メルティナさんは準元観測学派の人たちと一緒に、”予言”という魔術を研究してるみたいです。
”予言”っていうのは、口にしたことが本当に起きる、すごい魔術です。
「め、メルティナの”予言”、は……選択した未来が、見えるだけ。く、口にしたことが本当に起きる、っていうより……これから起きることを喋る、って言った方が正しい、かも」
「分かりました! 書き直しておきます!」
つまり【明日は晴れ】っていう予言があった場合、それはメルティナさんが天気を操ってるんじゃなくて、メルティナさんが未来を見て、天気がよかったことを教えてくれただけらしいです。
準元観測学派と協力していたのは、未来を見るための知識を蓄えていたからみたいです。
未来を見ることができるなら、お客さんの注文も事前に知れて便利だなあって思いました。
メルティナさんにはうちのホールスタッフをやってほしいです。
「でも……準元観測学派と協働研究してるなら……自分で予言した未来になるよう、因果律を操作できる、かもね。あ、あの子は優秀、だから……いつかそうなっても、おかしくはない……」
「末恐ろしい話ですね」
メルティナさんの発表で、階梯評定会一日目は終わりました。
みんなちゃんと締切までに間に合わせていて、すごいなあと思いました。
私もあんな風に発表できるようになりたいです。
■
「……あらゆる箇所の書き直しが必要だな」
「えー!」
評定会が終わったその日の夜、エストレア内にあるホテルの一室にて。
俺とイスカ、アーロン、そしてエンデルガストは、リナの記したメモに目を通していた。
目的は容疑者として挙げられたそれぞれの魔術師の情報を整理し、件の犯人を絞るため。
その際、事前にイスカから取るように言われていた、リナのメモを参照してみることにしたが。
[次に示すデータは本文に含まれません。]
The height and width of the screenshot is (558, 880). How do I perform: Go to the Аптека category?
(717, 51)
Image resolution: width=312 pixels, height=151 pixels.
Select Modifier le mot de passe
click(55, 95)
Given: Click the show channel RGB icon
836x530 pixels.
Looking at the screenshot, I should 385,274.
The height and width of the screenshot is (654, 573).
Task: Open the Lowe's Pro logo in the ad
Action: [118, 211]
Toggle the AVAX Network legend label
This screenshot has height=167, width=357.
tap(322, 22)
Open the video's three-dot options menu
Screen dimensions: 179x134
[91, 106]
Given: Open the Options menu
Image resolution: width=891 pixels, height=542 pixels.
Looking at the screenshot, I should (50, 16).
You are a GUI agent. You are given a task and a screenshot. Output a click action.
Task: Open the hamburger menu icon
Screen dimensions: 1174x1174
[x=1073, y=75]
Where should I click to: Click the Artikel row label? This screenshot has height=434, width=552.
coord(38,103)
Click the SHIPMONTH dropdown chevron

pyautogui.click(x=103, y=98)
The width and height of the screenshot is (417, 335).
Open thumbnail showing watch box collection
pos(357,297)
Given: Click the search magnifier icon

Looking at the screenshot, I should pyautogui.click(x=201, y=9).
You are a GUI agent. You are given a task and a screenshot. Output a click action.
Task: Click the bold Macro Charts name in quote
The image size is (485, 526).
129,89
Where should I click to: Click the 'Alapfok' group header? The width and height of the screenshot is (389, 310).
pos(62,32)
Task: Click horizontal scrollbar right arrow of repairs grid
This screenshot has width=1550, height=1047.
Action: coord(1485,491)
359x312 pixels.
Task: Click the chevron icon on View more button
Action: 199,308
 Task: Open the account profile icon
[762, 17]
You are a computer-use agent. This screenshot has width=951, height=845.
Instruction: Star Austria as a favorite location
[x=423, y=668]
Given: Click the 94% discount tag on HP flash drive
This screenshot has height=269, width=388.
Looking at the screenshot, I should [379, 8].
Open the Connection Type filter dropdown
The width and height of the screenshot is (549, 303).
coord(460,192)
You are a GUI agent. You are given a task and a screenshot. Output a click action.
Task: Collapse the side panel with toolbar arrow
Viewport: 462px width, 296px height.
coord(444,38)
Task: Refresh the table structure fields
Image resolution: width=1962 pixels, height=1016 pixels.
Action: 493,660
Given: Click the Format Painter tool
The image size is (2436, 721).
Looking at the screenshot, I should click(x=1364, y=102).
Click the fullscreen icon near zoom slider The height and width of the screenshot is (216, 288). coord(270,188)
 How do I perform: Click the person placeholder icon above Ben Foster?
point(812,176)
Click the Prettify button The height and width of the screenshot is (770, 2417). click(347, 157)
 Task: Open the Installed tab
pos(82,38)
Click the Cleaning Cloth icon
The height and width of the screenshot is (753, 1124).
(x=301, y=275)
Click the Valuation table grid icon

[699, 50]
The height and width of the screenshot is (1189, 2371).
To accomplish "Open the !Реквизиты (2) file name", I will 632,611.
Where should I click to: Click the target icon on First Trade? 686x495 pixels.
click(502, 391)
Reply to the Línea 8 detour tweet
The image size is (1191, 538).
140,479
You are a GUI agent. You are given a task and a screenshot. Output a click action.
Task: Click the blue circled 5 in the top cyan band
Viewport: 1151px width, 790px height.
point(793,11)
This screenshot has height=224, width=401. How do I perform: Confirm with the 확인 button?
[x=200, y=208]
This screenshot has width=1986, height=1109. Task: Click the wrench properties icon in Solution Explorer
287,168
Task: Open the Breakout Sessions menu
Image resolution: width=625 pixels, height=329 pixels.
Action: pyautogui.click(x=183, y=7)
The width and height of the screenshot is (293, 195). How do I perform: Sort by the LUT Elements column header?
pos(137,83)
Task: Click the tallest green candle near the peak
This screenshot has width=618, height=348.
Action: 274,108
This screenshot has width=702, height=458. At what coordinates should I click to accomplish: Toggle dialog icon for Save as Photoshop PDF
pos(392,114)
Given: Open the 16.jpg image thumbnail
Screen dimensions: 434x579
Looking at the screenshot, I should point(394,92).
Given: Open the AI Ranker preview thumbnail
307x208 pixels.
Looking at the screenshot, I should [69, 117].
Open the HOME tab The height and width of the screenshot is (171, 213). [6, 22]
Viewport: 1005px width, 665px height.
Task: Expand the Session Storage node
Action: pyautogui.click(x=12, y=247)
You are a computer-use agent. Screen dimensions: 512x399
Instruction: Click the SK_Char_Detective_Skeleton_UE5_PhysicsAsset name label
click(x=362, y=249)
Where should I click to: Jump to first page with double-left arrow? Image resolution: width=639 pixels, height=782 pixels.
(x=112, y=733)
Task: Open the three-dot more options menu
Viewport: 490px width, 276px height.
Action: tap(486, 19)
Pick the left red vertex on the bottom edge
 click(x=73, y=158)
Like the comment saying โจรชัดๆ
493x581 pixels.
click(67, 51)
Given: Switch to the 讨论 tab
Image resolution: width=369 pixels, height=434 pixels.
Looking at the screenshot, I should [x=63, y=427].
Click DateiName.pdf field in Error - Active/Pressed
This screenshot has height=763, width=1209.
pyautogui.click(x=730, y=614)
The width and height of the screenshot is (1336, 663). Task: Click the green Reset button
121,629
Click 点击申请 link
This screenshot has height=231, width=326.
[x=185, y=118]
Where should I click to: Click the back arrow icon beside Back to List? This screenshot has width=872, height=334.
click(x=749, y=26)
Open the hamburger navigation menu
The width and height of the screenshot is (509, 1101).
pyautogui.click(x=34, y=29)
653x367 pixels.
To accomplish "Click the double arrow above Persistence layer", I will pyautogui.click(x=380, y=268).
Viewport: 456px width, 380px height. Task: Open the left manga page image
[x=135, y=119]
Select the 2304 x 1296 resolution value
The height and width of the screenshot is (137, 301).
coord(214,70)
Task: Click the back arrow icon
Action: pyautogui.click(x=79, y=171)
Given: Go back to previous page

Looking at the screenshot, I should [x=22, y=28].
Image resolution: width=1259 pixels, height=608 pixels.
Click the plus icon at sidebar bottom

蓋を開けたらこれなので、全員が頭を抱えているところだった。
「まあ、時系列や各魔術師の最低限の情報は揃っているので、問題はありませんね」
「……そうですね。目に余る箇所はいくつかありますが」
どうせ自分たちの記憶を洗い直すために、念のため確認しているだけだ。
我々の記憶に覚え違いや抜け落ちがないことさえ分かれば、それ以外は目を瞑っても問題ない。
「それで、エンデルガストさんを狙う犯人が誰か、分かりそうですか?」
リナには指定封印術式の詳細を伏せつつ、現在こちらに届く魔導器を狙っている勢力が存在すること、そしてエンデルガストもその勢力に狙われているということだけを軽く伝えた。
それを踏まえたうえで、彼女が首を傾げながら俺たちへ尋ねて来る。
「まだ確定していませんね。犯人を絞るには、やはり情報が足りていません」
「それについて二つほど質問が」
エンデルガストが答えたのに続いて、手を上げてから質問を渡す。
「一つはアッシュレインについて。彼女は現在、エストレア内にいるのですか?」
「ええ。何なら今、私たちのいるホテルに泊まっているはずですよ」
「え……? い、いるの……? ここに……?」
「もっとも、会うのは難しいと思います。発表を見ていただければ通り、彼女は人見知りでして。一度だけ支部に顔を出して頂きましたが、それ以降は助手のゴーレムを介して諸々のやり取りを」
アッシュレインは学派内でも問題児らしく、他の魔術師からの協力は得られていないらしい。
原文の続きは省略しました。